Alphonse, Sophie, and Winry turn around after hearing a thump from behind them and run to his side, crying in shock. Sophie then after seeing him lying there motionless, decides to use her power to heal him. She places her hands over the wound in his chest and a light starts glowing. She meets Edward (who is strangely floating upside down) in a beautiful looking place with a sunset on one side and the daylight on the other and converses with him. Edward screams her name out before she vanishes, and realizes that he has been healed.

When he turns, he sees Sophie sitting with a blank and vacant expression, and Winry sobbing uncontrollably by her side. He then suddenly realizes that something is wrong. Afterwards, Edward and Alphonse meet Führer Bradley at the Headquarters which turns into a fight, where winning or losing will not change the ending.

Upon losing the battle, Edward is knocked unconscious by Major Alex Louis Armstrong where he and Mustang speak with the Führer, who then enters the HQ and kills Romeo Craigin. Winry and the Elric brothers try to speak to Sophie who is vacantly staring out the window not even aware of their existence. They leave Valdora in grief and sorrow.

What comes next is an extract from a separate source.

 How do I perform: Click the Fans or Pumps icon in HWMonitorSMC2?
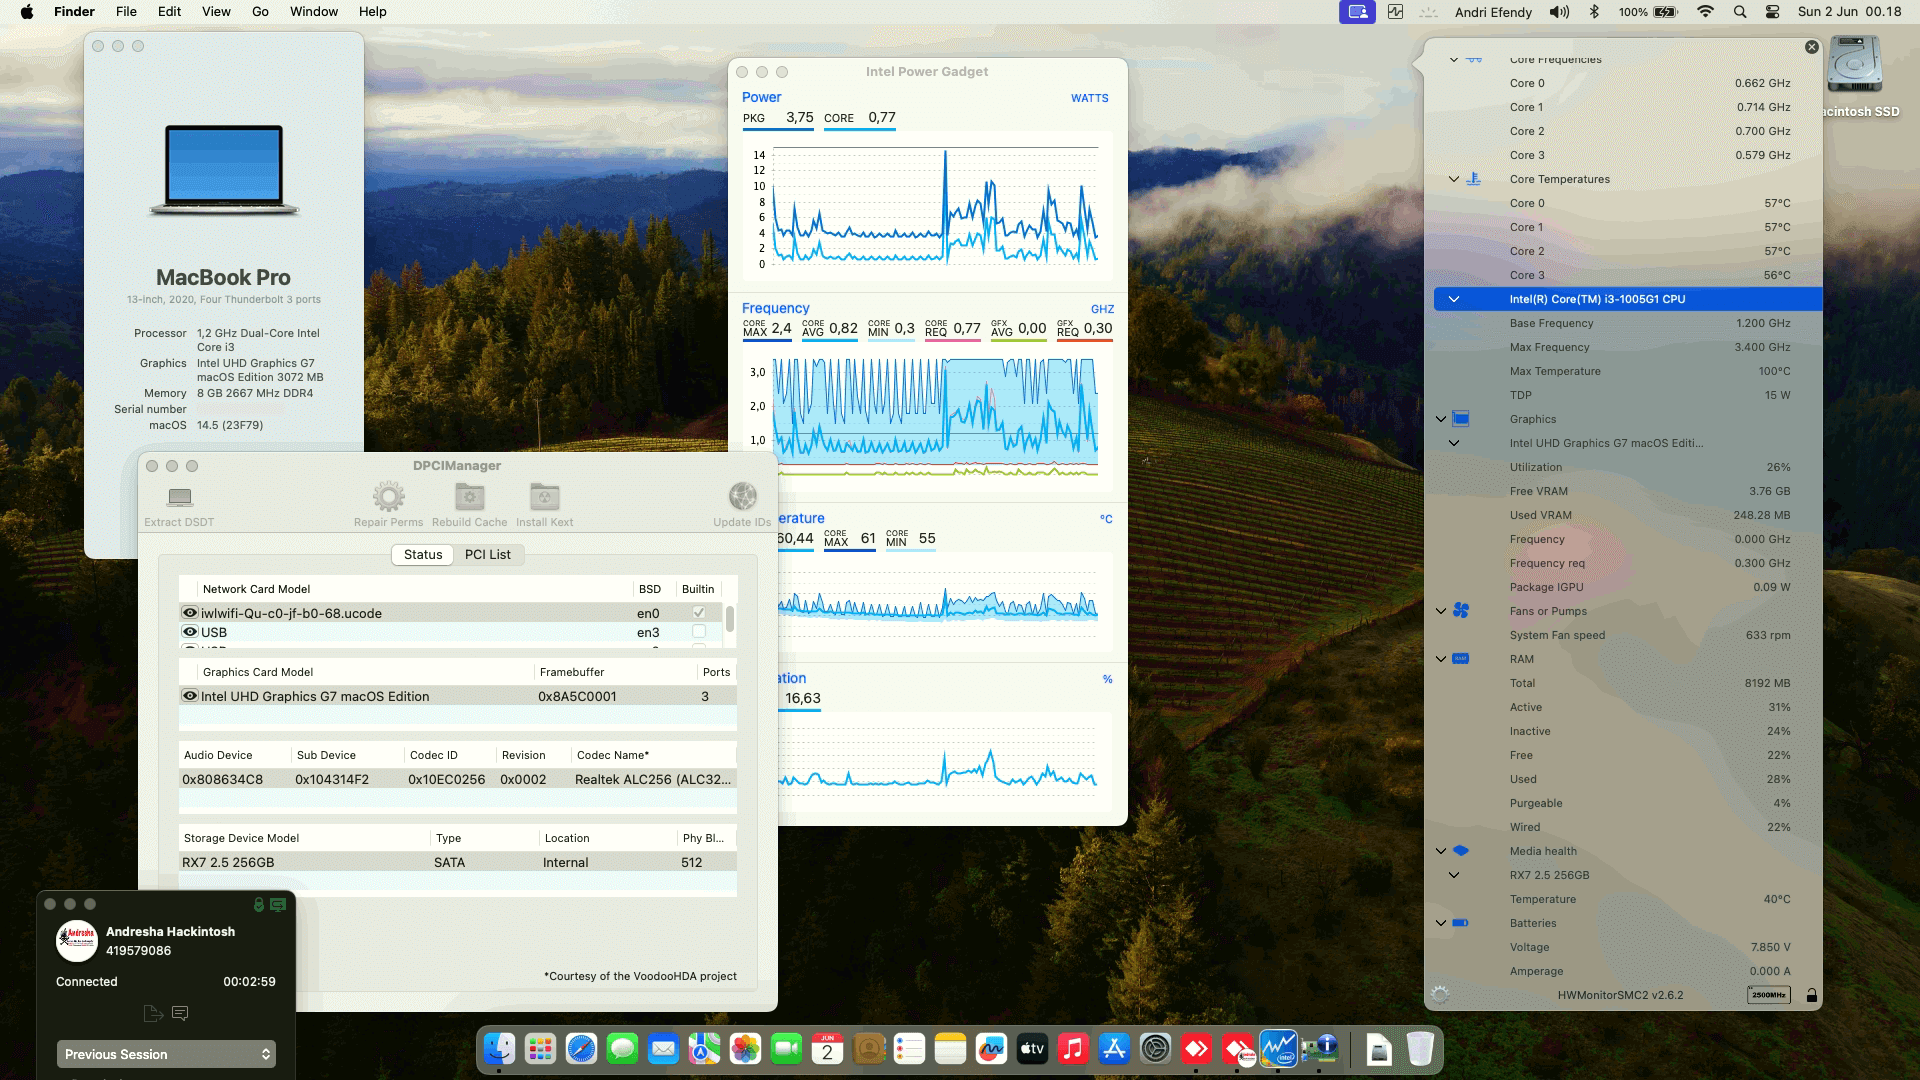point(1462,611)
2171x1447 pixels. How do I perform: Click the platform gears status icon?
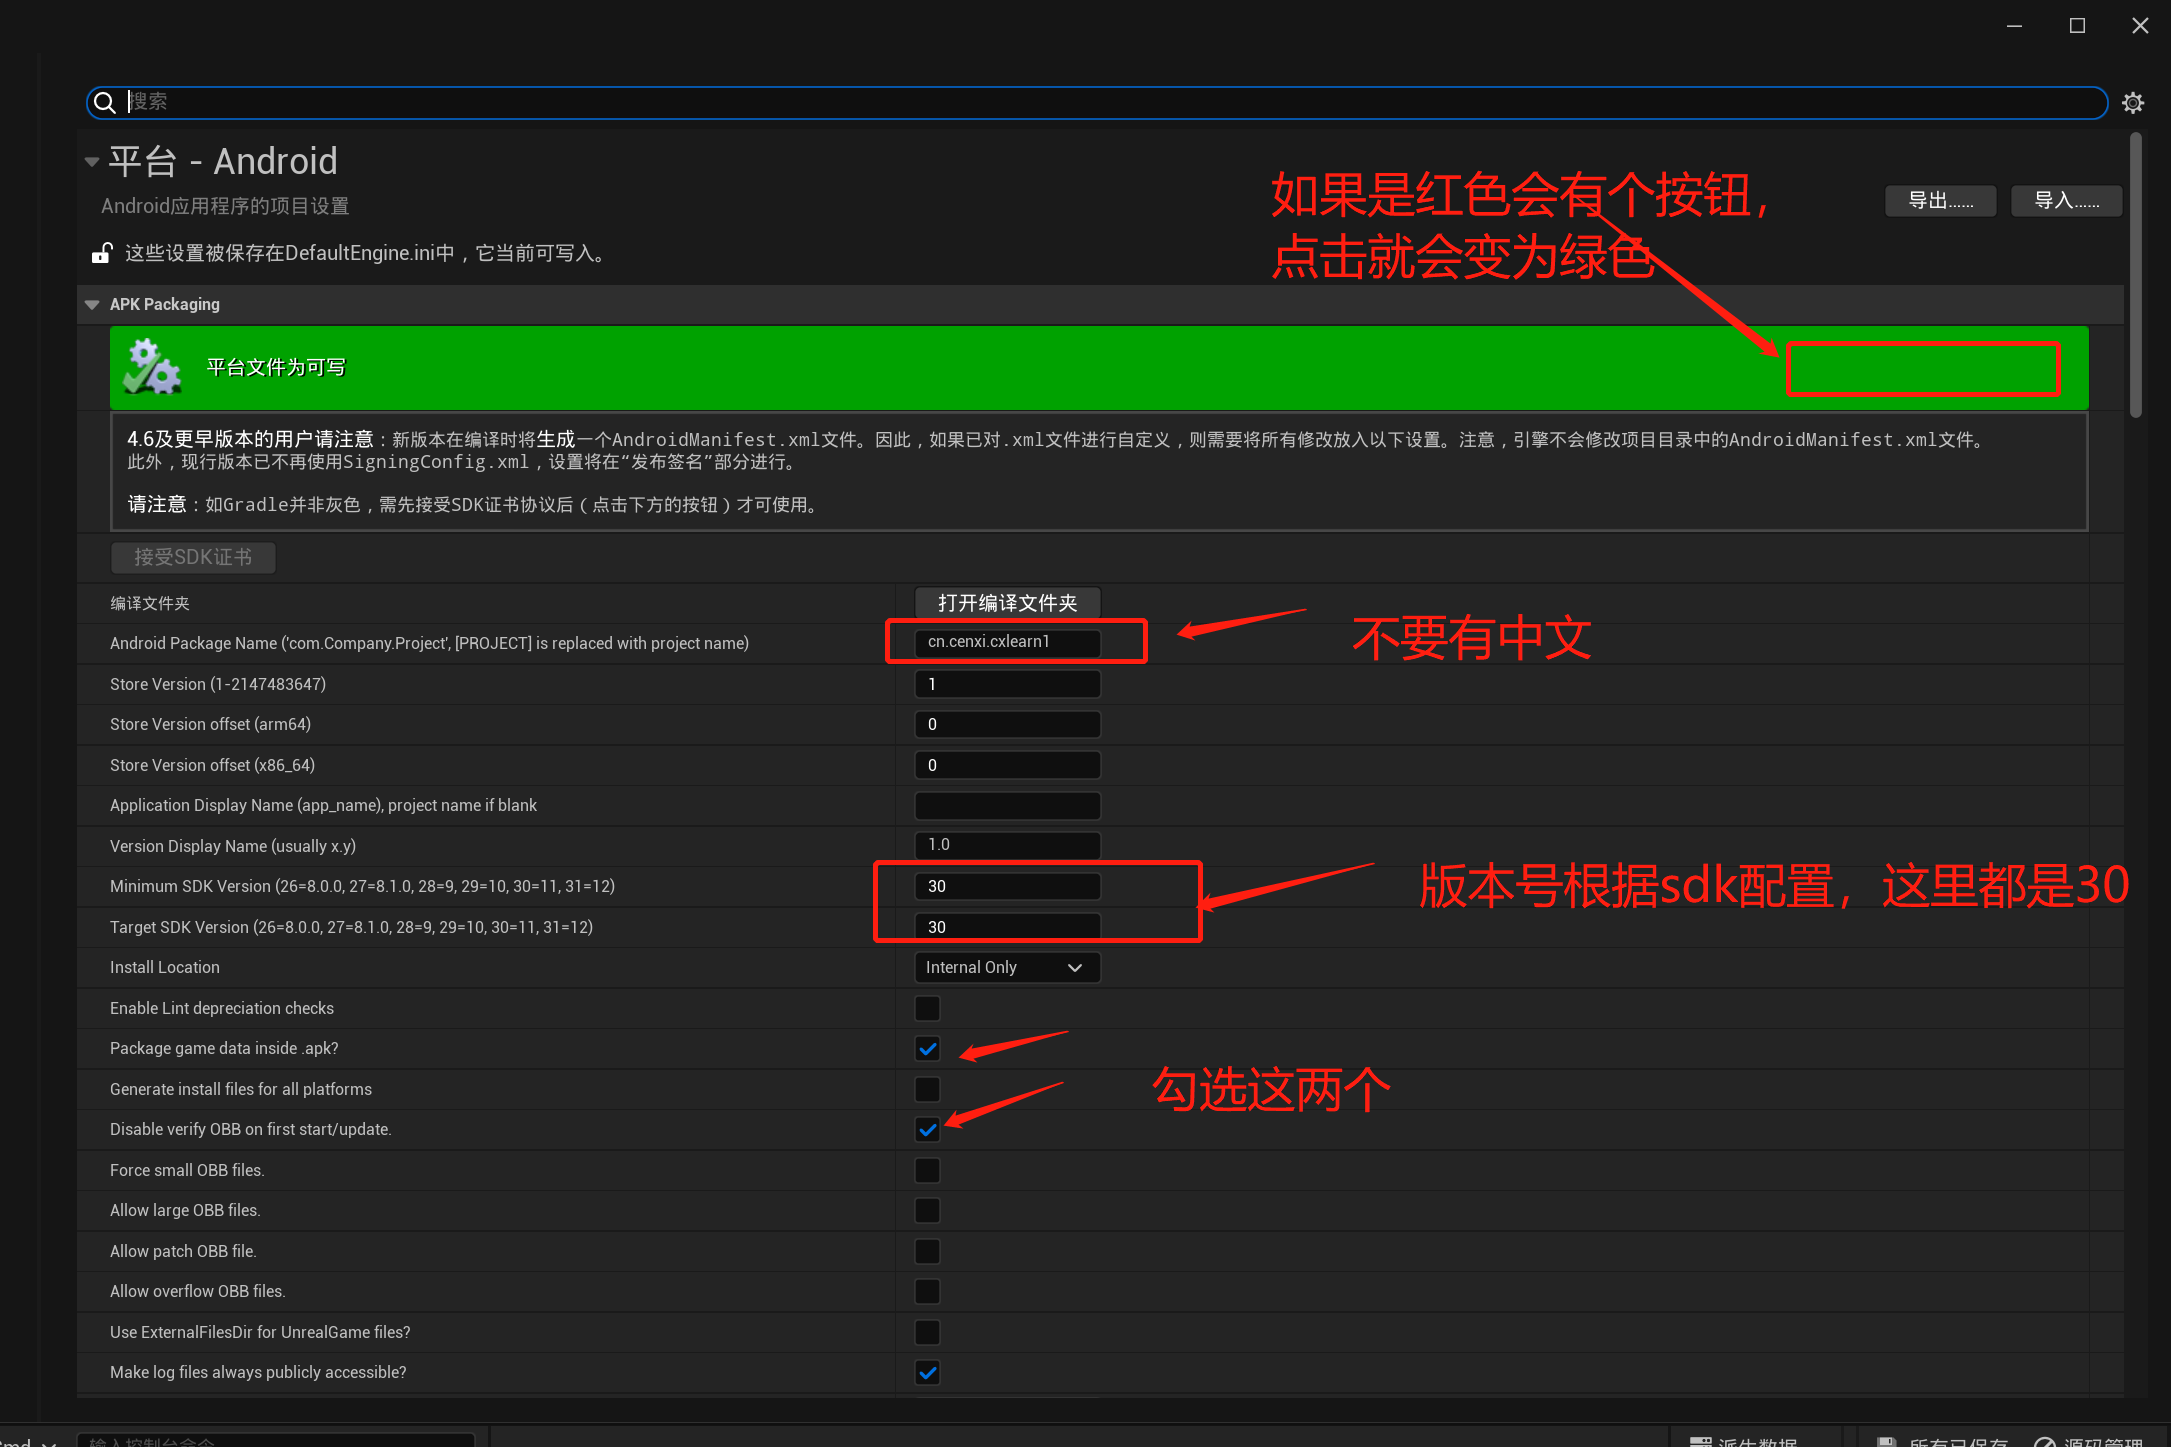[152, 367]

Mustang and Hawkeye are treated for injuries at the Hospital. At the very end, Norn continually meows trying to get Sophie to come back to reality, and just when hope seems lost, Sophie stresses out the words "Norn" and "Ed" with a smile.

Should the player have given Sophie enough items during the game, a different ending takes place. Norn, as in the normal ending, will meow for Sophie, only this time Sophie comes to her senses. As Ed, Al, and Winry board the train home, Sophie runs to the station with Norn to try and say goodbye to them, only to see that their train has left. In spite of this, Sophie shouts out to the train, thanking them for everything – until it is seen that Ed, Al, and Winry never even got on the train. Upon seeing each other, the four friends embrace in happiness.

==Gameplay==
Fullmetal Alchemist 3: Kami o Tsugu Shōjo features Tag Battle Mode, unlocking characters such as Roy Mustang, Riza Hawkeye, and Alex Louis Armstrong. In this mode, players can play alone, or with a partner and defeat all of the opponents to gain a record.

Unlike the previous two installations, the game features a two player mode. The player can switch between Edward and Alphonse and play either one of them at any point in the game. In tag battle mode, the same applies to all characters.

Giving items to Sophie will sometimes unlock pictures with small cutscene like dialogue, as well as characters available for tag battle mode, along with the fact that she will sometimes give an item back in return.

Gallery mode has about 96 unlockable images, and 10 movie clips, three of which are the opening, a music video of Nana Kitade's song "Kanashimi no Kizu" (悲しみの傷) and a commercial for the game. To unlock them, the player must give items to Sophie when she is standing in the vacant church. To further experience, upon completing a game, save, and it will be listed as cleared one time. The 10th movie clip is only achievable upon defeating Führer King Bradley.

==Development==
The game was first announced to be in development in a Famitsu article in May 2012.

On July 21, 2026, the game has an English fan translation released.

== Reception ==
The game sold 46,954 copies by the end of July 2005.